Topic: Government & Politics

Legal Deception on Medicare?
(4/8/2004)

WASHINGTON – Bush administration officials insisted Thursday that they acted legally in ordering the nation’s top Medicare cost analyst to keep from lawmakers his estimate that the new Medicare prescription drug benefit might cost more than $100 billion over what Congress was willing to pay.”

So begins Tony Pugh’s story for the Knight Ridder papers about the latest wrinkle in the ongoing controversy between Richard Foster, former chief actuary at the Centers for Medicare and Medicaid Services, and his boss, former Medicare administrator Thomas Scully. [See “Medicare Deception”]

The story goes on to detail Scully’s rationale, which is essentially that there was no legal obligation to give Congress speculative estimates, even though such estimates had been supplied before as a matter of course, and he was within his rights to order Foster withhold it for reasons practical, political, or for any other reason.
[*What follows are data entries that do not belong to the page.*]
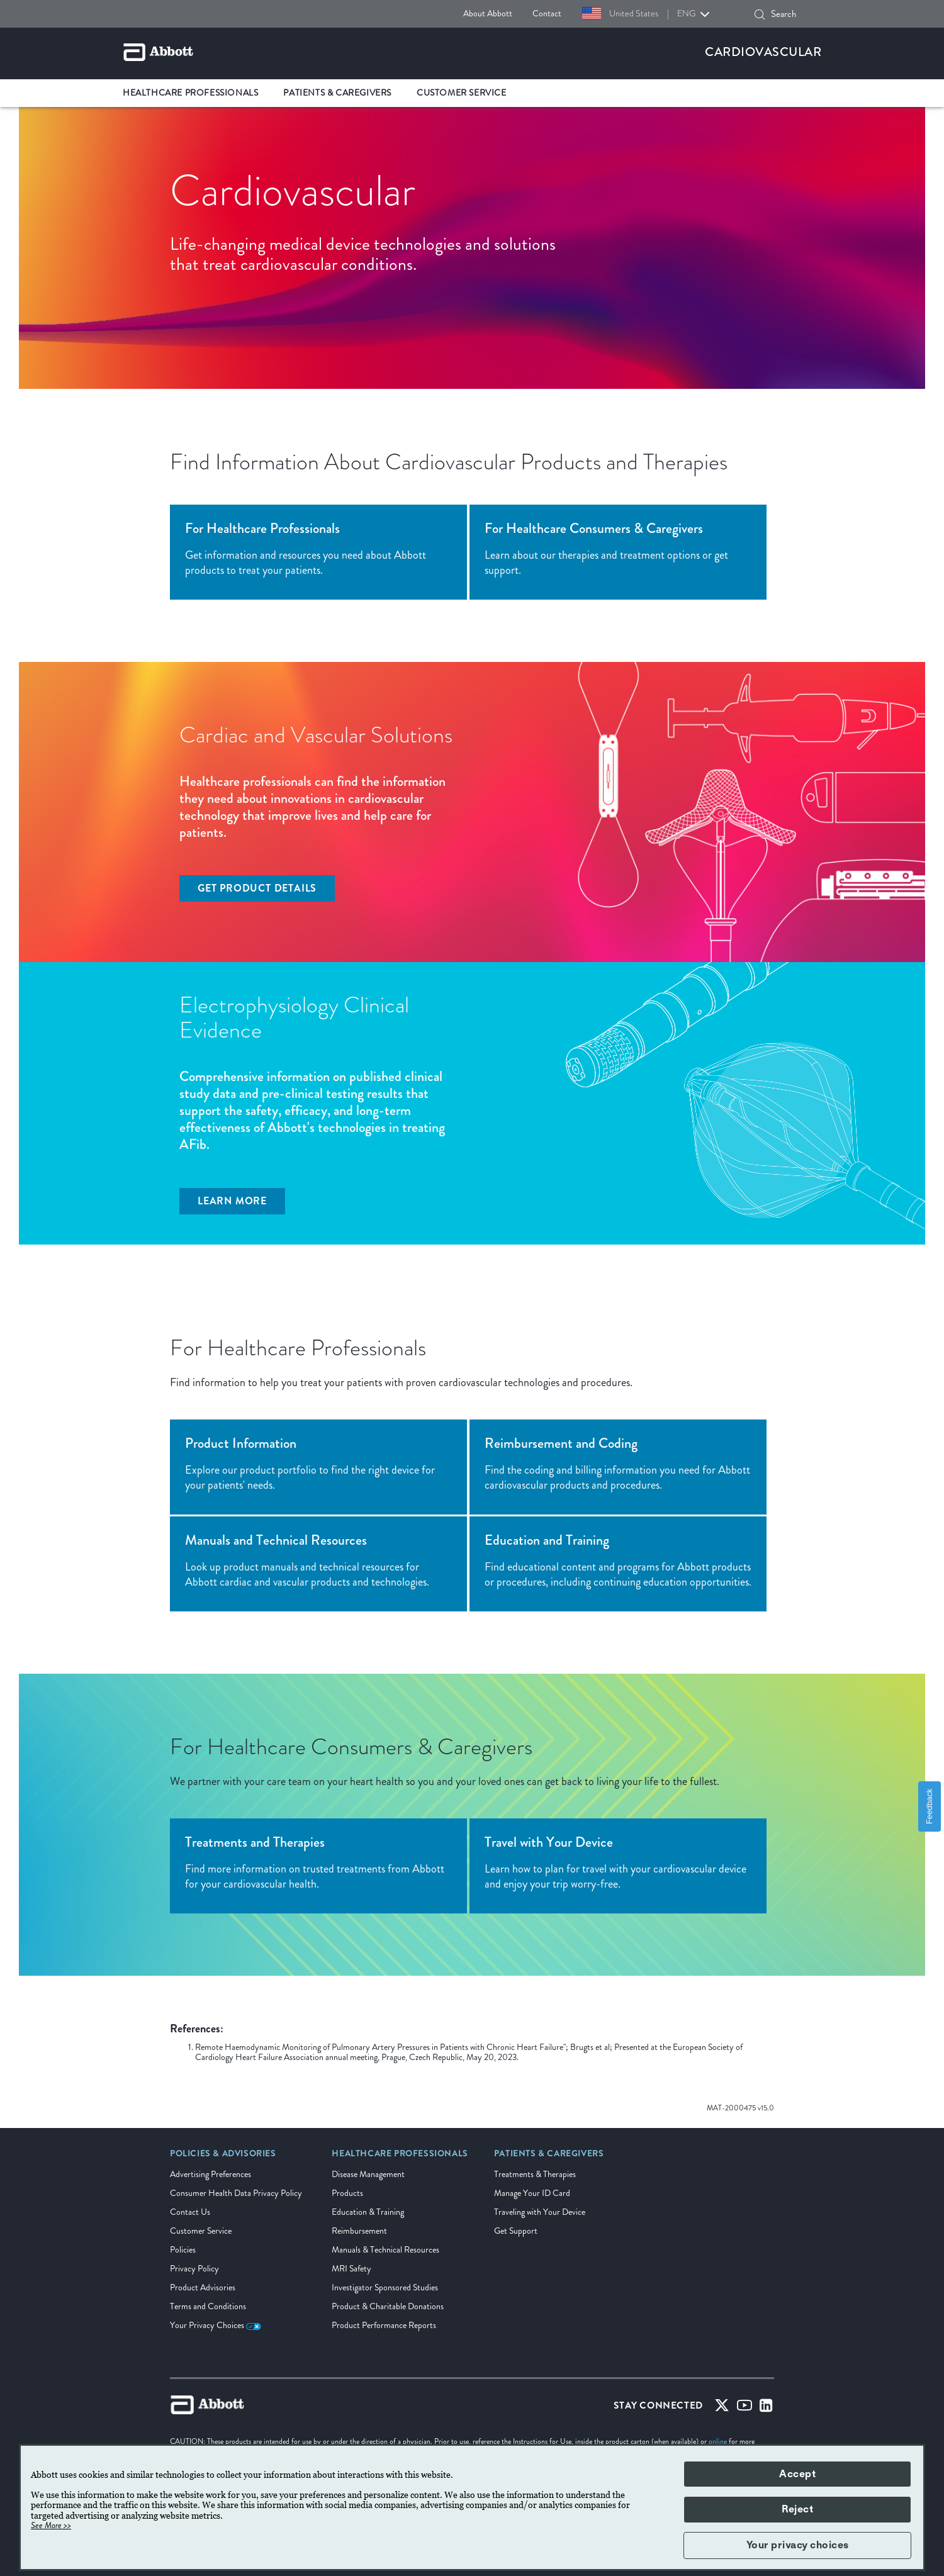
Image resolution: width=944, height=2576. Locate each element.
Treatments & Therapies (535, 2174)
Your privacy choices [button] (797, 2545)
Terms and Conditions (208, 2306)
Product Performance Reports (384, 2325)
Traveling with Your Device (539, 2212)
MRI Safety (351, 2269)
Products (347, 2193)
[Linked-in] (766, 2408)
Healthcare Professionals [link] (190, 93)
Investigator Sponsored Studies (385, 2287)
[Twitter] (722, 2408)
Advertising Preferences (210, 2174)
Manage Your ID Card (532, 2193)
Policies (183, 2250)
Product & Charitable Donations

Fine. There is no law against withholding useful and perhaps decisive information from Congress when it is deliberating on a bill that will effect the welfare of millions of Americans and cost billions of dollars. Mr. Scully, and his bullied and lily-livered subordinate, Mr. Foster, didn’t break any laws.

Bully for them.

Their conduct is a perfect example of how individuals can do more damage being unethical than they would by doing something criminal. The Bush Administration, Congress, the media and the public must not allow this to be the ethical standard applied by our public servants. Whoever decided that it was appropriate to keep from Congress estimates indicating that the Medicare prescription drug benefit could cost over $500 billion in its first ten years, far above the $395 billion figure lawmakers were using, must be held accountable and severely so…it doesn’t matter whether it was Scully, Karl Rove, some other administration strategist or the President himself. This is unacceptable as conduct, and it is unacceptable as a governing philosophy. Accurate sharing of essential information, open and honest, with others in the decision-making process is an ethical duty of everyone involved in policy development and legislation.